Page:Revue des Deux Mondes - 1875 - tome 7.djvu/507

La bibliothèque libre.
Cette page n’a pas encore été corrigée
501
FLAMARANDE.

— Eh bien ! reprit-elle, où donc est-il, que nous ne l’avons pas vu ?

— Il sera monté se rhabiller, dit M. le comte avec ironie, et vous pouvez encore le recevoir ; il n’est pas bien tard.

Je suivis monsieur, qui prit le parterre pour regagner son rezde-chaussée. Il ne s’étonna pas de voir la porte-fenêtre du petit salon ouverte, et il entra tranquillement ; mais aussitôt j’entendis un cri étouffé et vis M. le comte ressortir en tenant à la gorge M. de Salcède, qu’il avait surpris chez lui. Monsieur n’avait aucune arme, sans quoi il l’eût certainement égorgé. Il essayait de l’étrangler, et sans doute la fureur décuplait ses forces ; mais M. de Salcède, qui était plus fort que lui, se dégagea aisément et lui dit d’une voix assez calme : — Pas de bruit, au jardin ! expliquons-nous au jardin !

Le jardin n’était séparé du parterre par aucun mur. Ces messieurs s’éloignèrent donc, je remarquai que le marquis tenait un bouquet qu’il n’avait pas lâché dans la lutte, et qu’il cachait sur sa poitrine sans que monsieur, exaspéré, y fît attention. Il ne pensait qu’à tuer son rival, car il se retourna et me dit : — Deux fusils de chasse, les premiers venus ; on tirera au sort. Gourez !
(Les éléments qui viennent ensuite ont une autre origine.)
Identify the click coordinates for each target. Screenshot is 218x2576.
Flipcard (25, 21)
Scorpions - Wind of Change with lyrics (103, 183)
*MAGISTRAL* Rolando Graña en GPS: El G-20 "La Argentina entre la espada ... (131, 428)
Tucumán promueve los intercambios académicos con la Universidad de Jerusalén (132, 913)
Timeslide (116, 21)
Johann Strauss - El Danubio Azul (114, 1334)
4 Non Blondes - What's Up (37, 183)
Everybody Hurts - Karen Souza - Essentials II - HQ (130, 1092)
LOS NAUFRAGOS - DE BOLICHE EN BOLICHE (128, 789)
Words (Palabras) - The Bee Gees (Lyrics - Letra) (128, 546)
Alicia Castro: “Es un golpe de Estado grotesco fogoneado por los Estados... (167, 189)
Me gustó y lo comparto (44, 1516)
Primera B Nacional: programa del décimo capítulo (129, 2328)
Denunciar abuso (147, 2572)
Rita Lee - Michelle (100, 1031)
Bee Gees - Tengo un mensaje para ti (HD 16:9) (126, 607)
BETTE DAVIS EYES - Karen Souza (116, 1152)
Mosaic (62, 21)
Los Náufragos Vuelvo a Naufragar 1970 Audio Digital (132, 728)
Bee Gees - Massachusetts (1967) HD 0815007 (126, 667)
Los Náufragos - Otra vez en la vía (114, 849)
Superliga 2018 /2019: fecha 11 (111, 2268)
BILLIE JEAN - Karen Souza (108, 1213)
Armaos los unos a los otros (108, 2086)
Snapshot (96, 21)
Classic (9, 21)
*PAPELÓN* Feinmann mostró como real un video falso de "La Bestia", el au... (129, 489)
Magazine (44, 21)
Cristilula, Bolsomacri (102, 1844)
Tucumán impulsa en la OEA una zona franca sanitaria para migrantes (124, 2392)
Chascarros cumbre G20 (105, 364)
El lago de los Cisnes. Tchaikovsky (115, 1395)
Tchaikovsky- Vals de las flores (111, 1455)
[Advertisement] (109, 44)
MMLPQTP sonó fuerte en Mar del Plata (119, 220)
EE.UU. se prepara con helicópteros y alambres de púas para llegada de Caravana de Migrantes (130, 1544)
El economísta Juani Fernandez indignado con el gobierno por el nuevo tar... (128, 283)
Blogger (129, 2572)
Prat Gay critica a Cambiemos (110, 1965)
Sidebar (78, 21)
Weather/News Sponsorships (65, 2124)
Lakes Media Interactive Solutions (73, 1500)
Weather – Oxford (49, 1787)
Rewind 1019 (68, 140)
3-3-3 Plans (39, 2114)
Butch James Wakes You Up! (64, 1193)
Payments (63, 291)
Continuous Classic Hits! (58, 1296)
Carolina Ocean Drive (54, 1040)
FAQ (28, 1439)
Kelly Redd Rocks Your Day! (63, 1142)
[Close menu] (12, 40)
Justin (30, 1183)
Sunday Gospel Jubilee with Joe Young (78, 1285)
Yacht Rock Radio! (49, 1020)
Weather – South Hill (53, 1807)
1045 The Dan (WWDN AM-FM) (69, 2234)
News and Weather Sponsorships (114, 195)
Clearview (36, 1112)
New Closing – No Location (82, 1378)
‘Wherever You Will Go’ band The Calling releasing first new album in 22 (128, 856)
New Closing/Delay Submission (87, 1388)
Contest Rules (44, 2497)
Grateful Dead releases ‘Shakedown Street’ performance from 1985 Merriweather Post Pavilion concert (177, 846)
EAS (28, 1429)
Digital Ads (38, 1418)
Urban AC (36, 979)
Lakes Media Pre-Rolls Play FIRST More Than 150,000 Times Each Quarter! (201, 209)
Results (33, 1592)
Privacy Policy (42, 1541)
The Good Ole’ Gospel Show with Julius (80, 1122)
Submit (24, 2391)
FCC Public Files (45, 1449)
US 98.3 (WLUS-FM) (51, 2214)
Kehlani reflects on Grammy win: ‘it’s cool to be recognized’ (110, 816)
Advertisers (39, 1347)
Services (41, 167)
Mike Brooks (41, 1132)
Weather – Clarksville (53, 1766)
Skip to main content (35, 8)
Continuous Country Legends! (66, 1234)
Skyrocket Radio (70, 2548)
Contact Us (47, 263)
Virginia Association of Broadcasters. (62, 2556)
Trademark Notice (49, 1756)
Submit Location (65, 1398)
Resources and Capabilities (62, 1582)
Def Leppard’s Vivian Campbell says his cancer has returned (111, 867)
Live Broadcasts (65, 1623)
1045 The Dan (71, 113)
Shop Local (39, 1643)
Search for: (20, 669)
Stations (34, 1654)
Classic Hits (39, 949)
— Il n’en trouvera pas, répondit M. de Salcède ; qu’il apporte le vôtre, vous en disposerez, si vous me trouvez coupable.

Ils s’éloignèrent, et mon premier mouvement fut de savoir si la comtesse était complice de l’entreprise par trop évidente de M. de Salcède. En mettant tout au mieux, il avait voulu lui dire un éternel adieu. S’y était-elle prêtée ?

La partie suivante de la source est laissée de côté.